Although Trump chose two well-known hawks to replace former secretary of state Rex Tillerson and national security adviser H.R. McMaster, "The real divide in the Trump administration is not between hawks and doves… [but] between litigators and planners.”
National security adviser John Bolton is a litigator. He wrote two articles in the past six months that, according to the Brookings Institution’s Thomas Wright, illustrate that his viewpoint on foreign policy comes from a legal perspective. The first, published by National Review, advised Trump on the legal strategy for pulling the United States out of the nuclear deal with Iran. The second, "The Legal Case for Striking North Korea First," was released by The Wall Street Journal. Both show Bolton’s background as a lawyer, but neither offers a foreign policy strategy for how to deal with Iran after ending the deal, or for attacking North Korea.
"Trump’s new national security adviser sees the world through the prism of his battles with multilateralists and liberals in the field of international law," Wright notes.
Newly installed secretary of state Mike Pompeo, on the other hand, is a planner, and according to Wright he might be more concerned with his own political future than helping the Trump administration accomplish its goals.
"At 54, Pompeo is widely rumored to harbor ambitions of becoming president himself," Wright notes. "And, therein may lie the key to understanding how he will perform as secretary of state. For Bolton, this is his last and best chance to achieve his ideological goal of demonstrating that the United States is free of legal and institutional constraints. For Pompeo it is a means to a bright political future.

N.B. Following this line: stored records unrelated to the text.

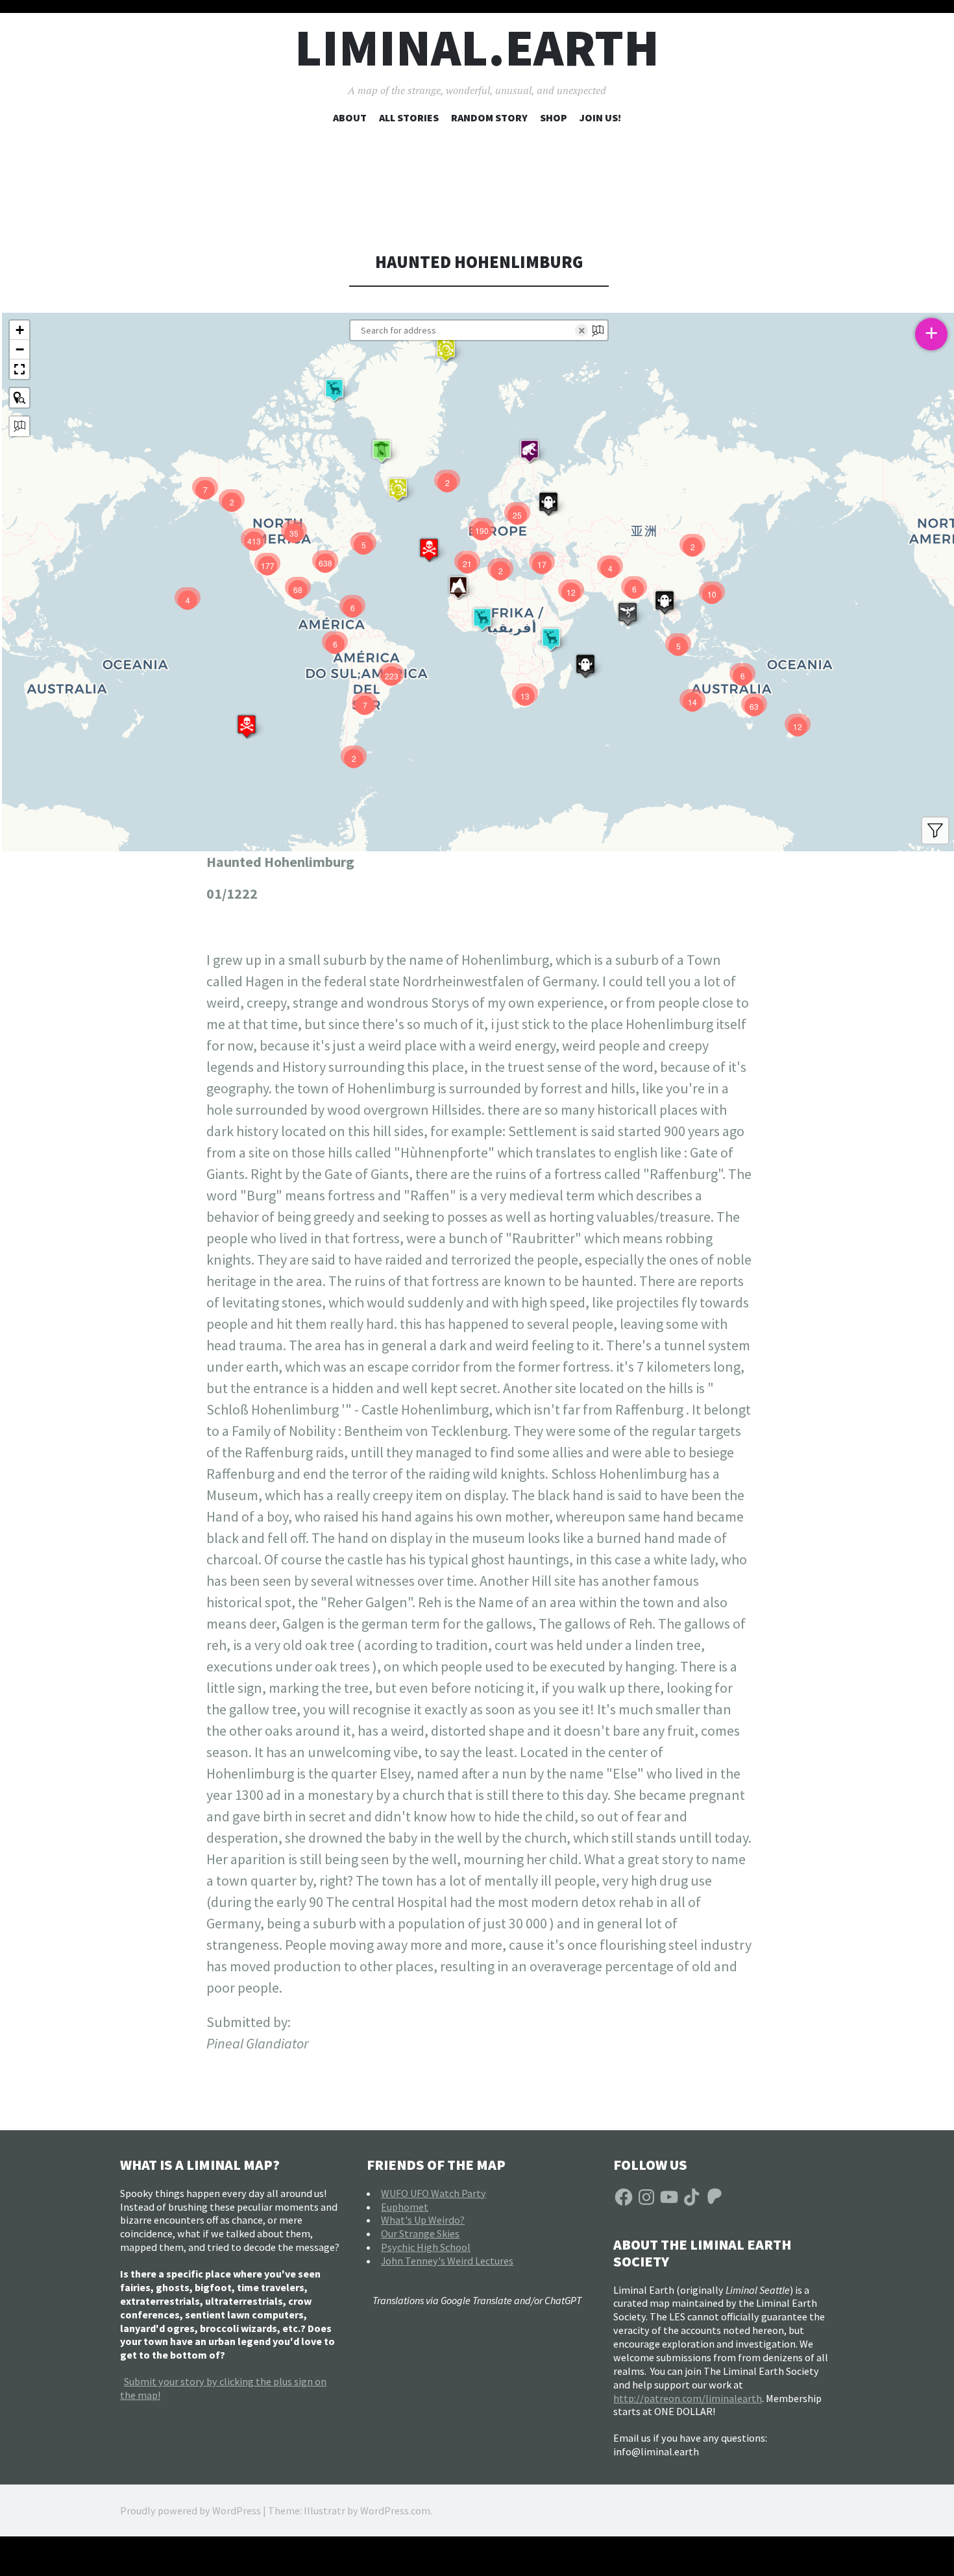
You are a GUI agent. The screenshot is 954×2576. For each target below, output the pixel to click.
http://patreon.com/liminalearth (687, 2398)
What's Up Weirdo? (423, 2219)
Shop (553, 117)
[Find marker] (19, 397)
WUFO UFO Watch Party (433, 2193)
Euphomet (404, 2206)
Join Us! (600, 117)
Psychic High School (426, 2247)
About (350, 117)
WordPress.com (395, 2510)
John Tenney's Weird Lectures (447, 2260)
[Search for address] (19, 426)
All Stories (409, 117)
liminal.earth (477, 47)
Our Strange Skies (420, 2233)
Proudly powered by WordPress (190, 2510)
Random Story (489, 117)
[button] (446, 350)
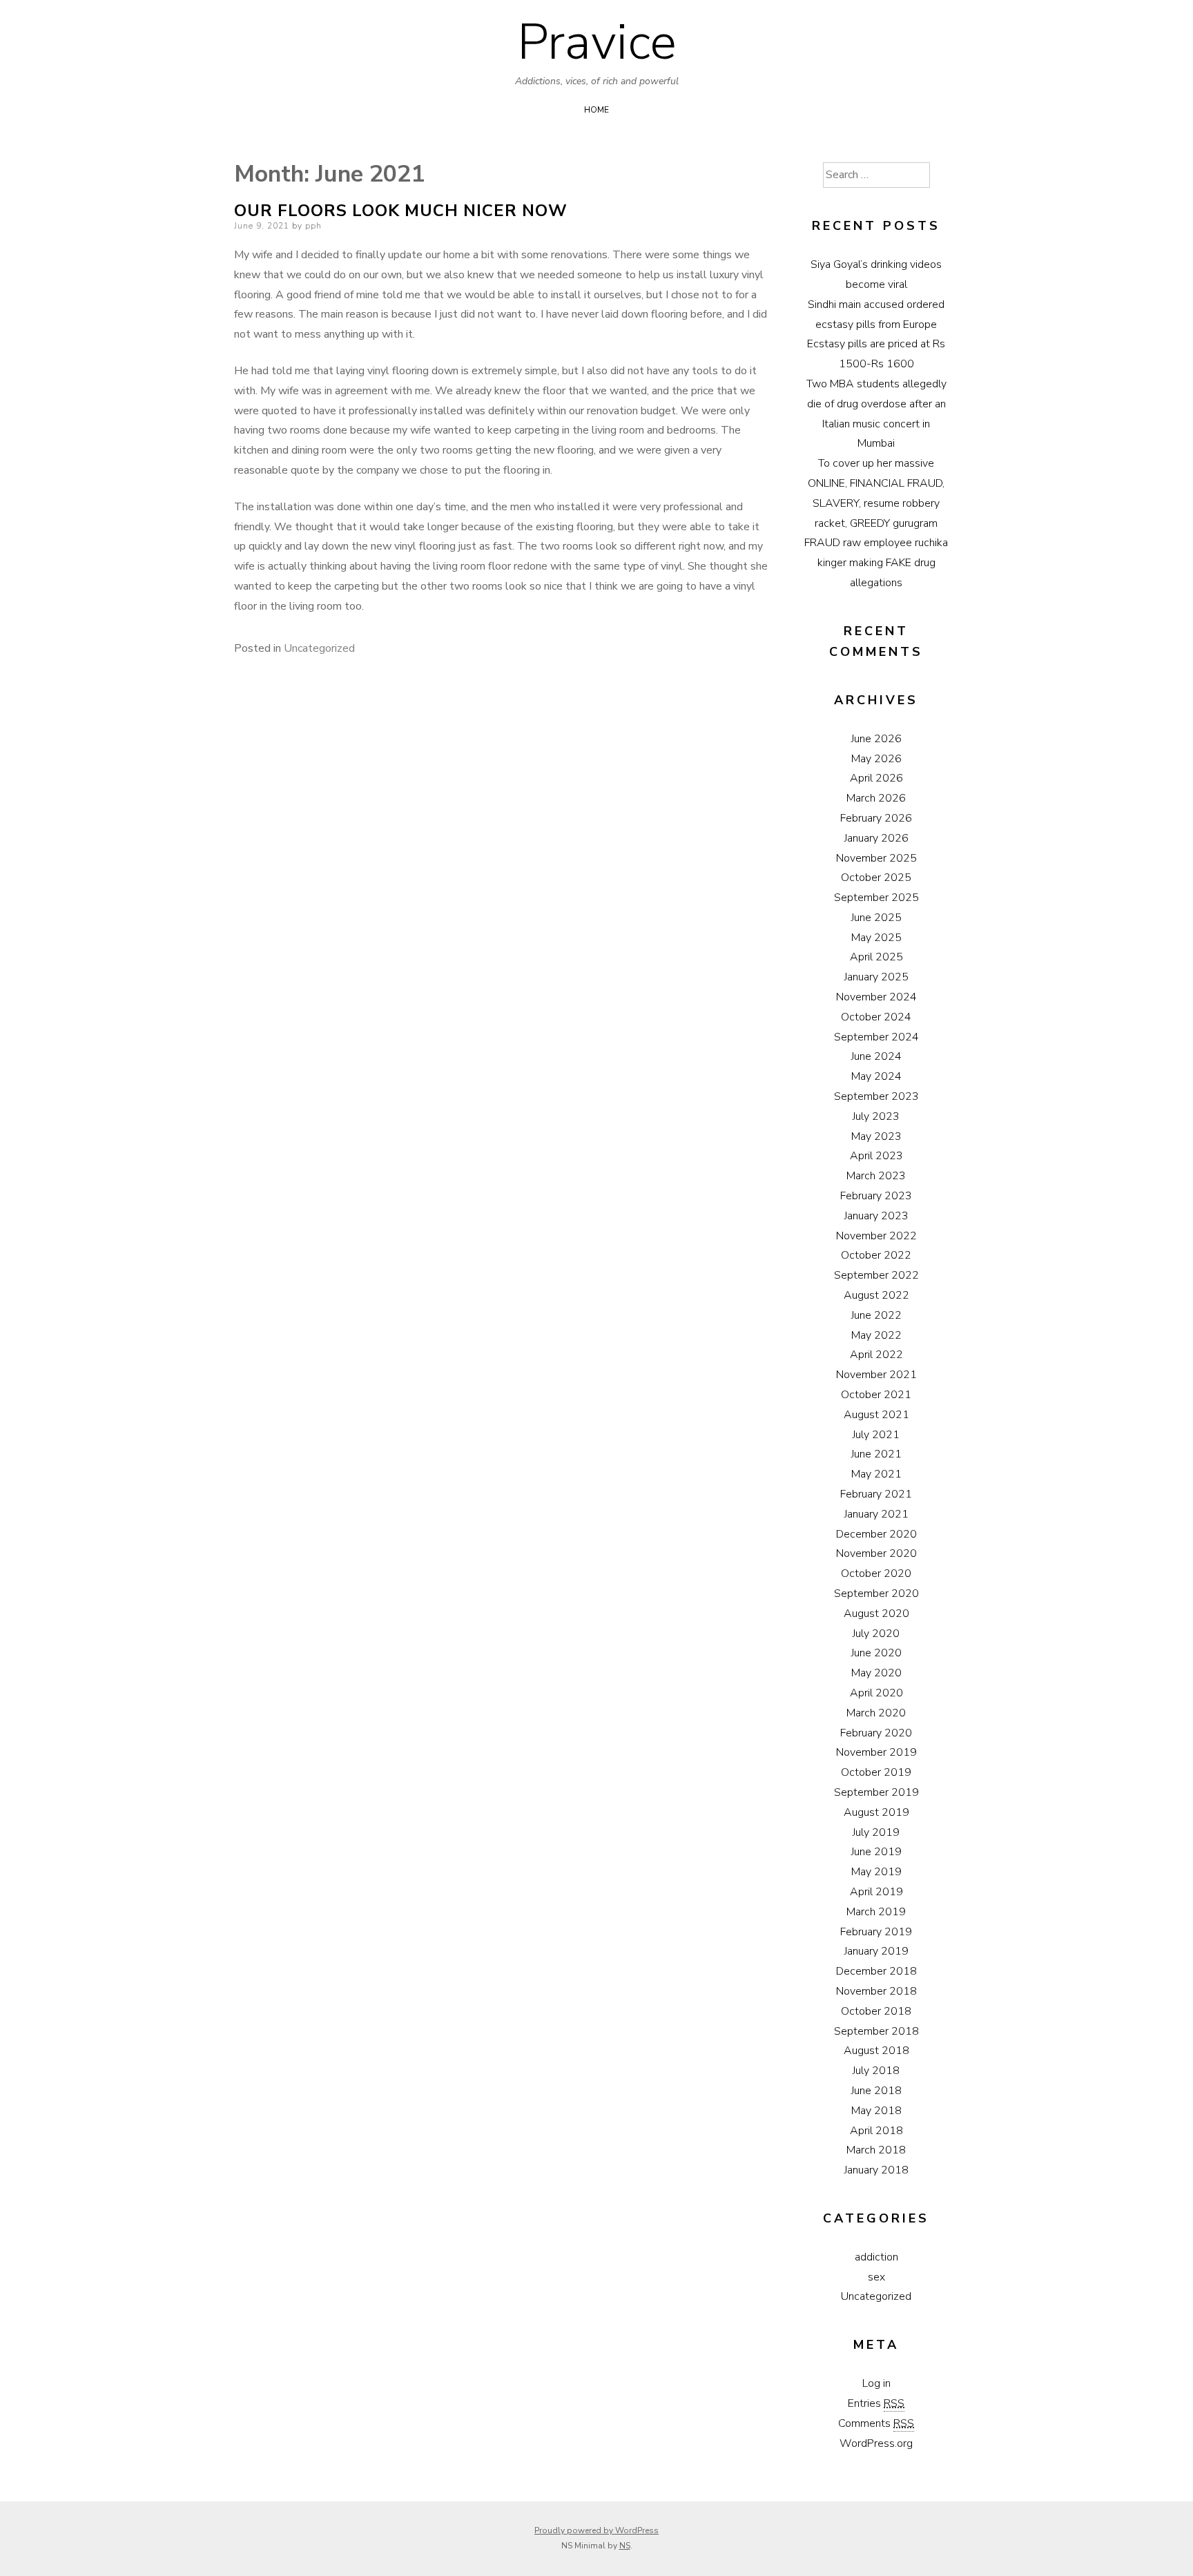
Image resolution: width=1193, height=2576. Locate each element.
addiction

He doesn’t see his term in Foggy Bottom as a chapter in the tumultuous times of Trump but as a chapter in the story of his own ascent."
Bolton’s primary goal is to ensure the U.S. remains independent and free to act on the world stage, and he sees any government that would limit America’s freedom of action as an enemy.
"Bolton’s overarching goal is how to achieve tactical victories over his enemies in these fights," Wright continues. "The harsh truth is that most of these battles are insignificant relative to the bigger geopolitical dramas unfolding in the world: how Europe will be organized after the Cold War, how to handle the rise of China, the struggle between Iran and Sunni Arab states in the Middle East — all questions that are alien to Bolton the lawyer."